## [Exercises to complete]
- A) In the excerpt on primary endorsements, which candidate did Trump back for Arizona governor?
- B) Continue the excerpt on primary endorsements from its final sentence.

## [Page extract]
╔══

Of the 27 states that have held primaries so far, eight have Democratic trifectas, 15 have Republican trifectas, and four have divided governments. Across these 27 states, there are 3,525 seats up for election, 57% of the nationwide total.

Pence, Ducey endorse for Arizona governor and secretary of state, countering Trump

In the last couple of weeks, former Vice President Mike Pence and Arizona Gov. Doug Ducey have added to their lists of endorsements countering those of former President Trump.

Pence endorsed Karrin Taylor Robson for Arizona governor. This is Pence’s fourth gubernatorial endorsement of 2022 and the second in which he has clashed with Trump. Trump backed Kari Lake for Arizona governor. Earlier this year, Pence endorsed Georgia Gov. Brian Kemp, who defeated Trump-endorsed David Perdue in the primary.

AZCentral reported that Pence is scheduled to attend events for Taylor Robson in Phoenix and elsewhere on Friday, while Trump is holding a rally for Lake that day in Prescott Valley.

As we wrote last week, Ducey also endorsed Taylor Robson. Ducey is term-limited.

Ducey recently endorsed Beau Lane for secretary of state. Lane faces Mark Finchem, whom Trump endorsed, and two others in the GOP primary.  

Ducey said, “The 2022 elections haven’t even been held yet, and already we’re seeing speculation doubting the results — especially if certain candidates lose. … It’s one of the most irresponsible things I can imagine.”

AZCentral reported


Late last month, at a campaign stop in Chandler, Finchem said he would not concede his race if there was any suggestion of wrongdoing.

“There ain’t gonna be no concession speech coming from this guy,” Finchem said. “I’m going to demand 100% hand count (of ballots) if there’s the slightest hint of any impropriety. And I would urge the next governor to do the same thing.”

Arizona’s secretary of state, Katie Hobbs (D), is running for re-election.

President Joe Biden defeated Trump 49.4% to 49.1% in Arizona in 2020. Three forecasting outlets rate the gubernatorial general election a Toss-up.

The primaries are Aug. 2.

Chambers of Commerce endorse Rep. Peter Meijer in MI-03

The U.S., Michigan, and Grand Rapids Chambers of Commerce all recently endorsed U.S. Rep. Peter Meijer for re-election in Michigan’s 3rd Congressional District. In addition, Roll Call reported that “GOP super PAC Defending Main Street launched a six-figure mail blitz supporting Meijer.”

Meijer was one of 10 Republicans who voted to impeach Trump after Jan. 6. Trump endorsed his primary challenger, John Gibbs. Gibbs said Meijer “chose to be fawned over by the media & the DC establishment instead of doing what’s right & representing those who voted for him.”

╚══

## [Raw data]
╔══

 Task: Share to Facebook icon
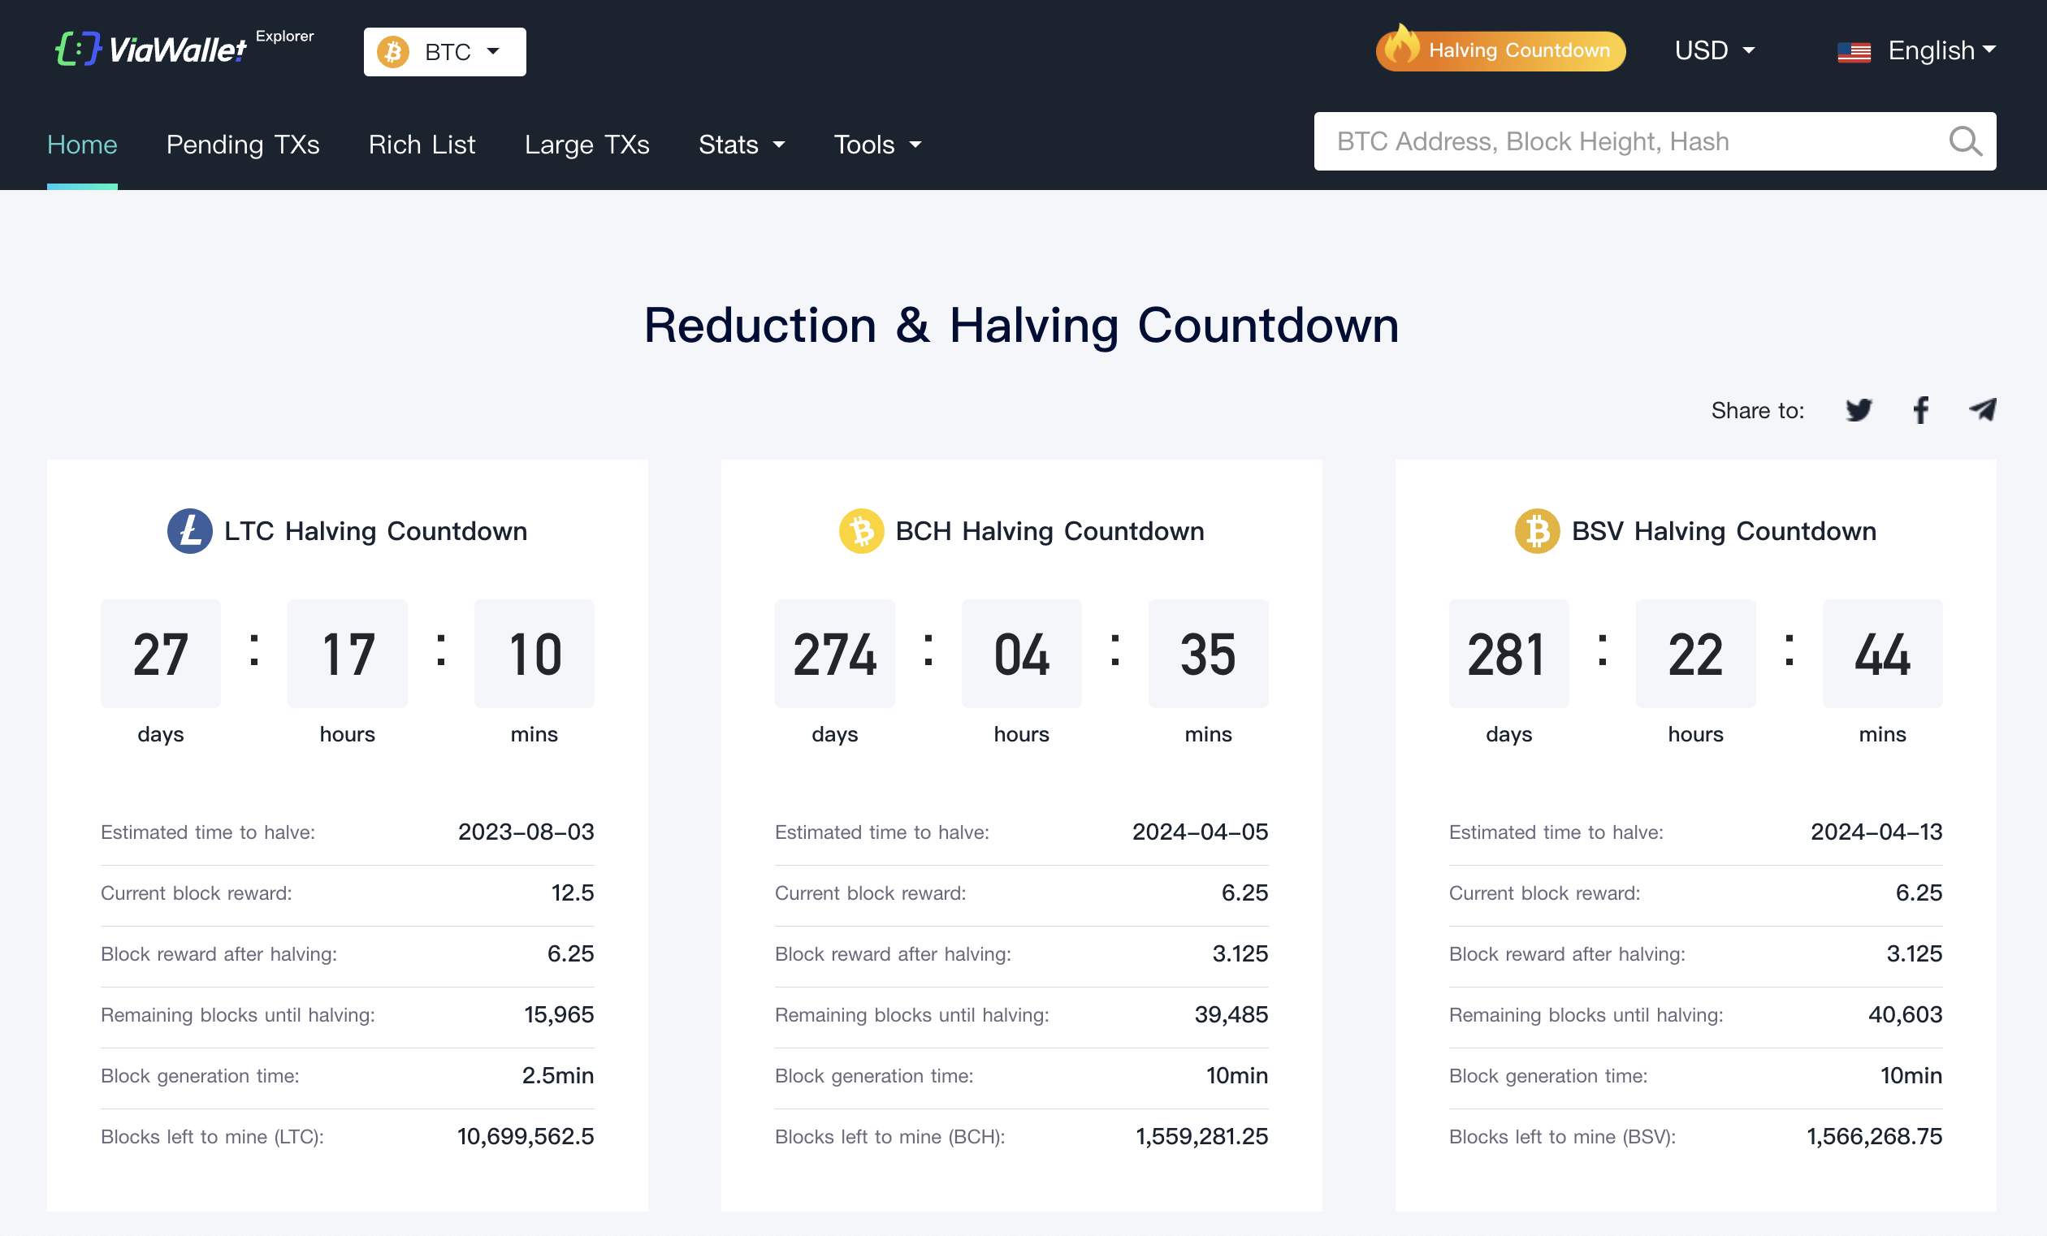[x=1921, y=410]
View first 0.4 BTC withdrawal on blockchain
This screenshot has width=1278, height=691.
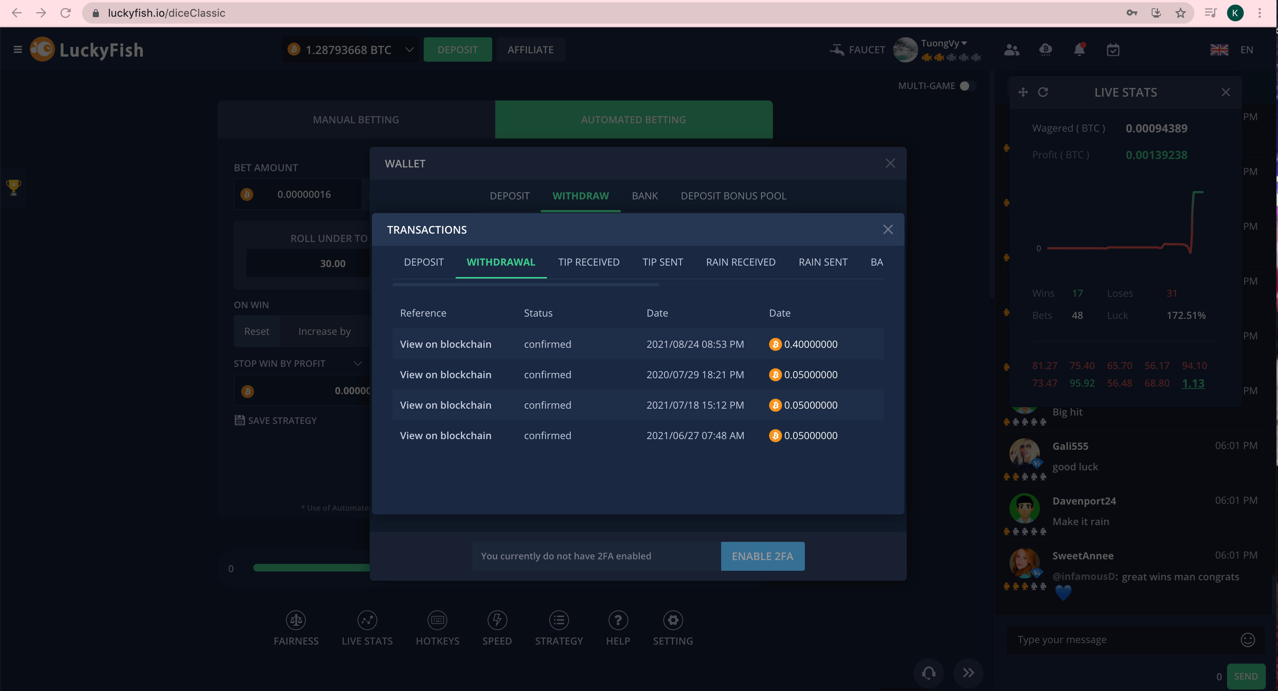(445, 344)
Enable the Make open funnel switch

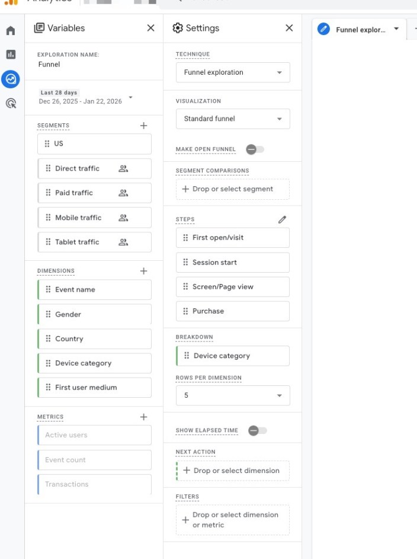pyautogui.click(x=254, y=149)
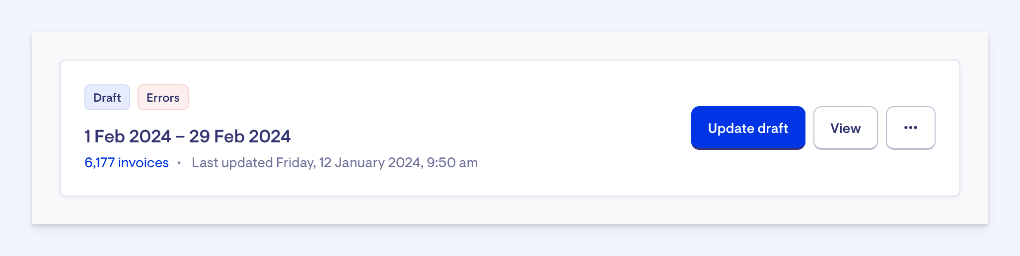Show invoices for the draft period
1020x256 pixels.
[x=127, y=163]
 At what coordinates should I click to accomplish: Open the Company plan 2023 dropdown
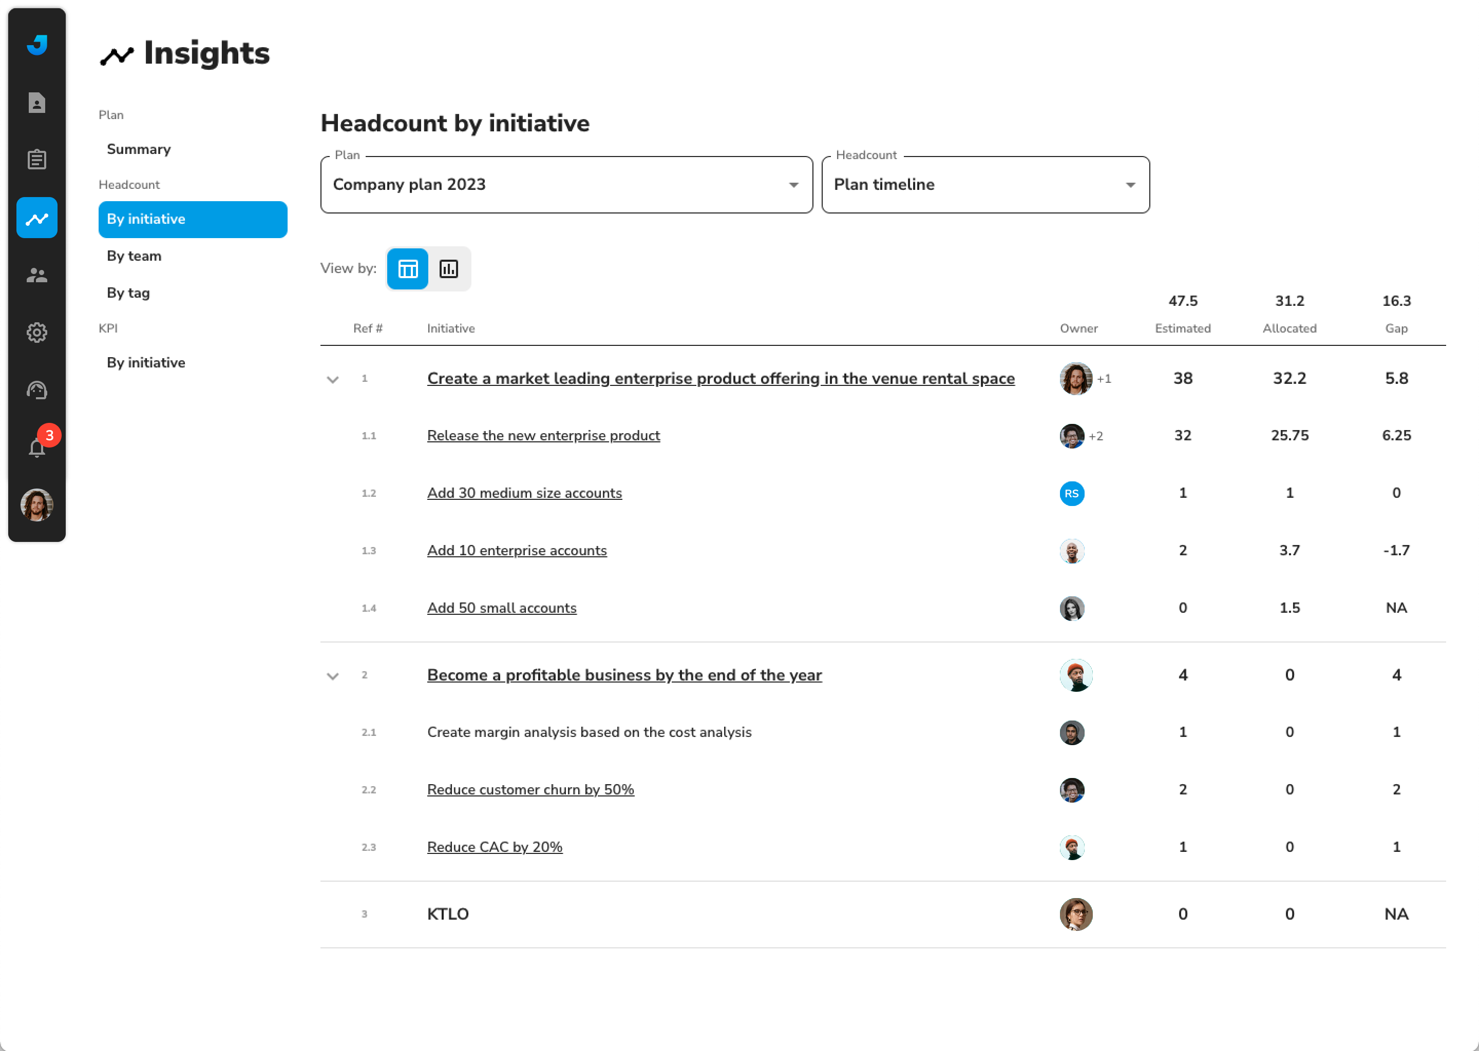coord(566,185)
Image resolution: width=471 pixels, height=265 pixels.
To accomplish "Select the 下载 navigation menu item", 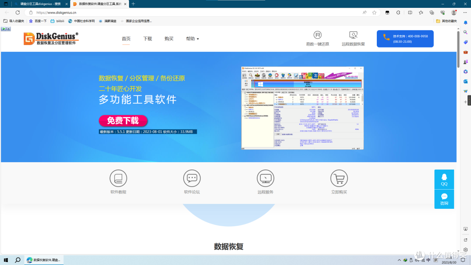I will point(147,39).
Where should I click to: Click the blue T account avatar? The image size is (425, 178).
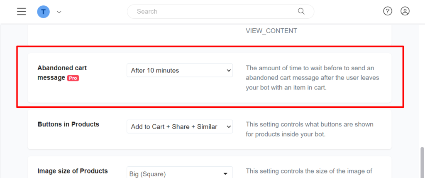coord(43,12)
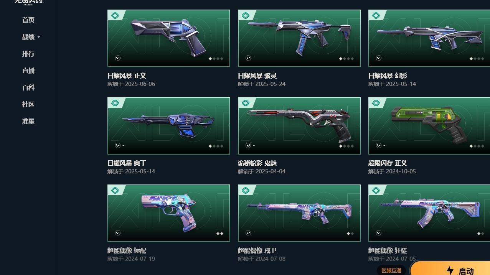Click the rarity icon on 日耀风暴 正义 card
Screen dimensions: 490x275
coord(115,16)
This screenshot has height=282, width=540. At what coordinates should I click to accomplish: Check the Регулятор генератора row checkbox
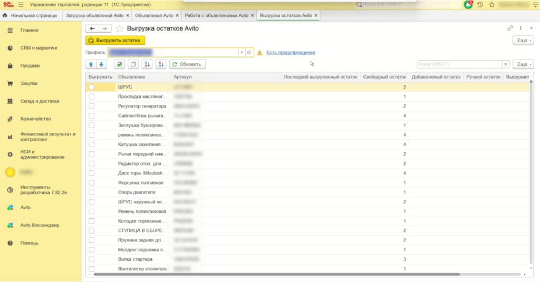tap(92, 106)
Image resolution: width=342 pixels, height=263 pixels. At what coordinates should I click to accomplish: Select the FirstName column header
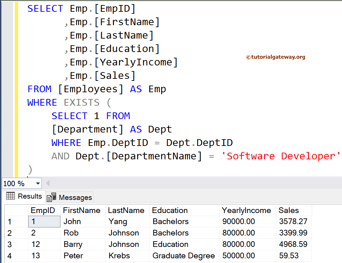coord(82,210)
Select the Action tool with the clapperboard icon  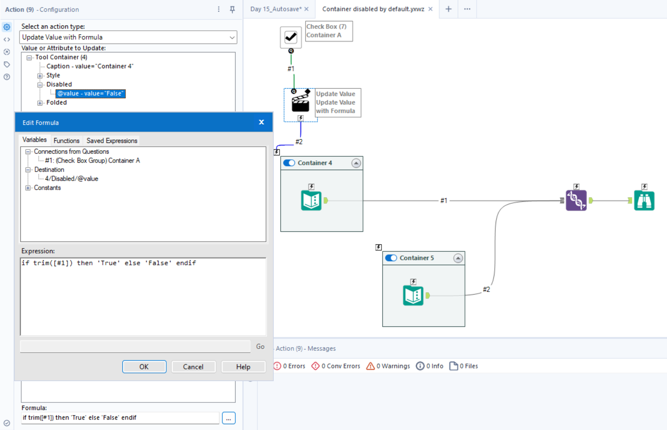click(x=300, y=103)
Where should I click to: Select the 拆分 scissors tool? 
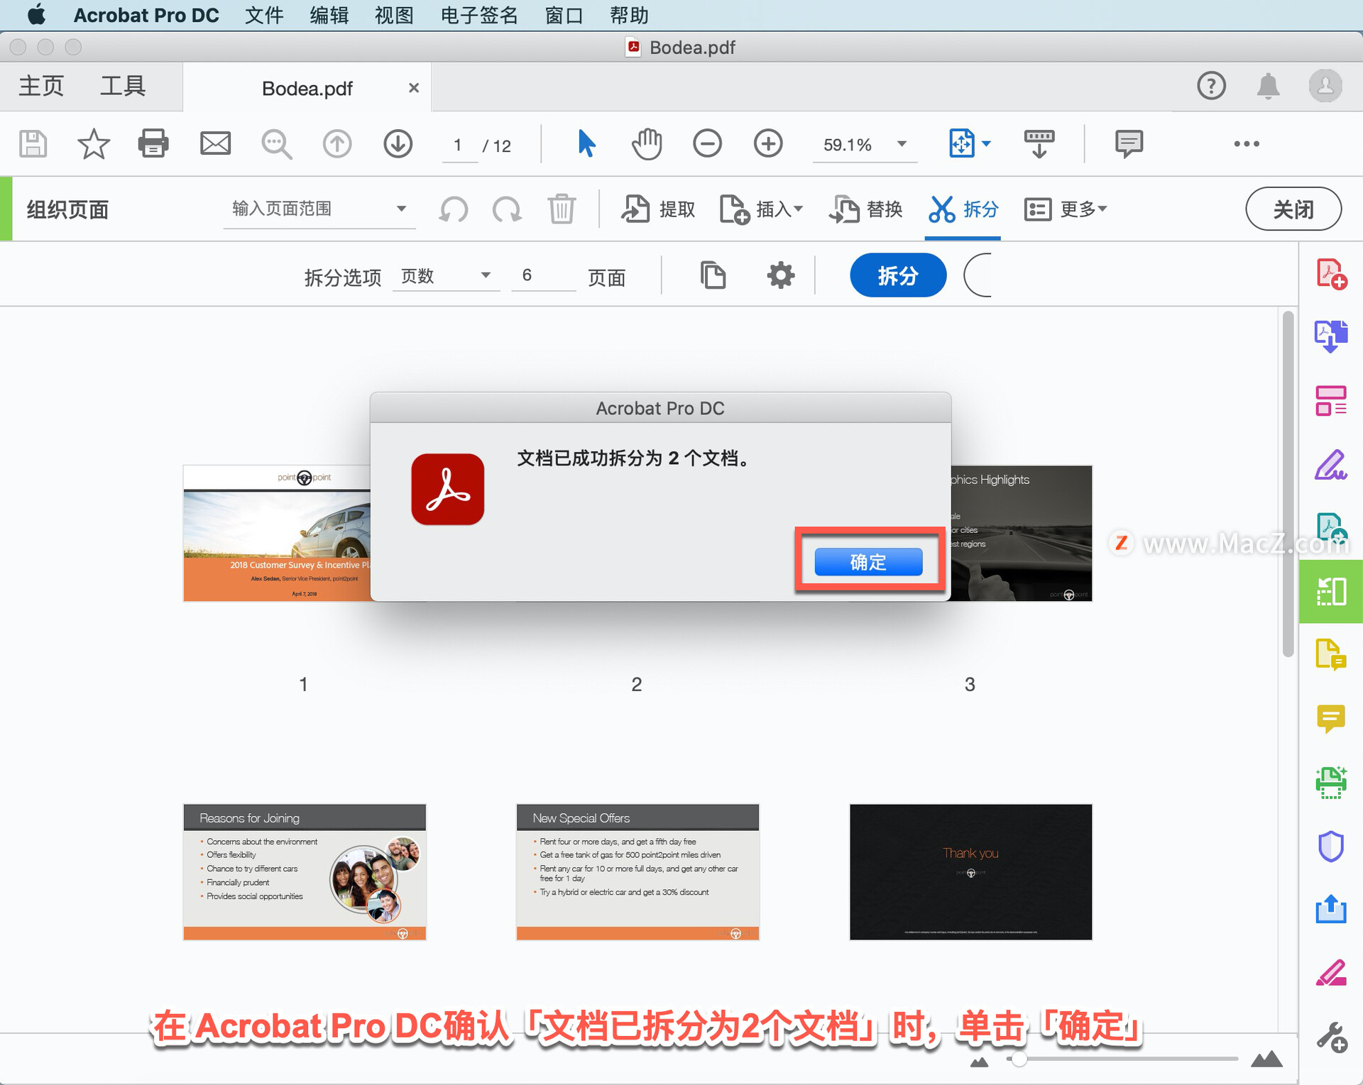point(963,209)
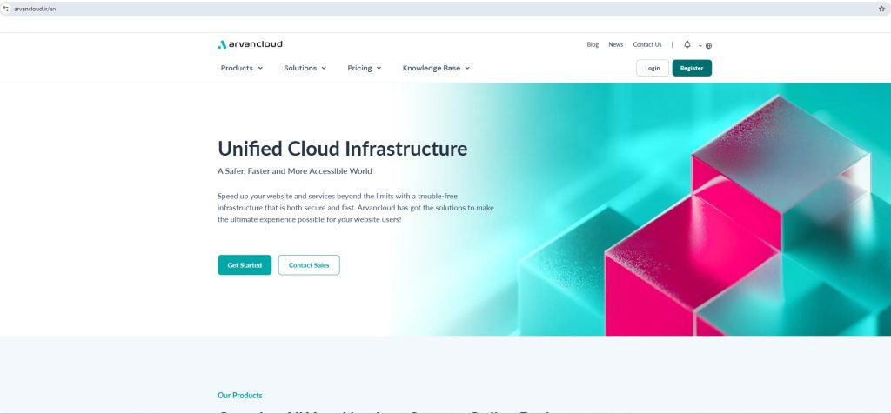Expand the Knowledge Base menu
This screenshot has width=891, height=414.
[435, 68]
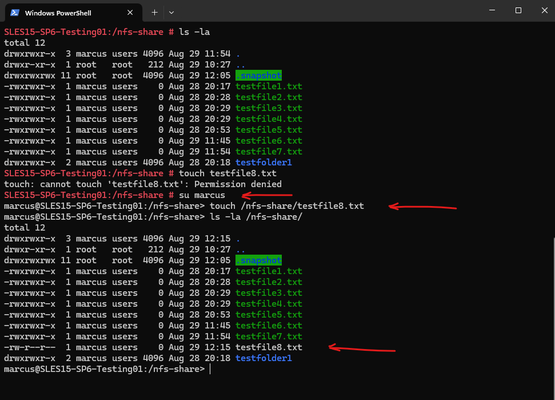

╚══

## [Answers for the tasks]
- A) Kari Lake.

- B)
Meijer said, “I take the oath I swore to the Constitution, an oath I took under God, seriously and voted accordingly.”

Meijer was elected in 2020 and served in the Army Reserve. Trump appointed Gibbs acting assistant secretary for community planning and development in 2020 after Gibbs served as a senior advisor at the U.S. Department of Housing and Urban Development.

The primary is Aug. 2. The winner will face Hillary Scholten (D) in the general election. Meijer defeated Scholten 53%-47% in 2020. Redistricting made the 3rd District more Democraticleaning. Three forecasters rate the general election a Toss-up.

Cheney trails Hageman in first Wyoming U.S. House primary poll

A recent Mason-Dixon poll sponsored by the Casper Star-Tribune showed Harriet Hageman leading incumbent Rep. Liz Cheney 52% to 30% in Wyoming’s GOP House primary. Eleven percent were undecided. The poll’s margin of error is +/- 3 percentage points.

Cheney was first elected in 2016. She won the 2020 GOP primary with 74% of the vote. 

Hageman founded the Wyoming Conservation Alliance and worked for Cheney’s unsuccessful 2014 U.S. Senate campaign. Hageman said she is challenging Cheney because “when she embraced Nancy Pelosi and voted for the partisan impeachment of President Donald Trump, she betrayed our nation, she betrayed Wyoming, and she betrayed me.” Earlier this month, we wrote about the candidates’ divergence on the 2020 presidential election results and the Jan. 6 investigative committee.

Cheney raised $13.1 million to Hageman’s $3.9 million through June 30.

Wyoming’s primary is on Aug. 16.

Followup: Whatley withdraws in Alabama Senate District 27

On July 1, state Sen. Tom Whatley withdrew from the race for Alabama Senate District 27, leaving Auburn City Council member Jon Hovey as the Republican nominee in November.

As we wrote previously, Whatley, the 27th District’s incumbent, had challenged the May 24 primary results, which had him trailing Hovey by one vote. The Alabama Republican Party then declared the race a tie after deciding to count a provisional ballot it previously rejected for Whatley. The party announced the race would be decided by a coin toss.

Hovey requested a rehearing after the Alabama Law Enforcement Agency (ALEA) said the voter who cast the provisional ballot in question hadn’t completed the paperwork needed to get an Alabama driver’s license and complete her voter registration. The party agreed to Hovey’s request and scheduled a meeting for July 1. Whatley withdrew before the meeting took place.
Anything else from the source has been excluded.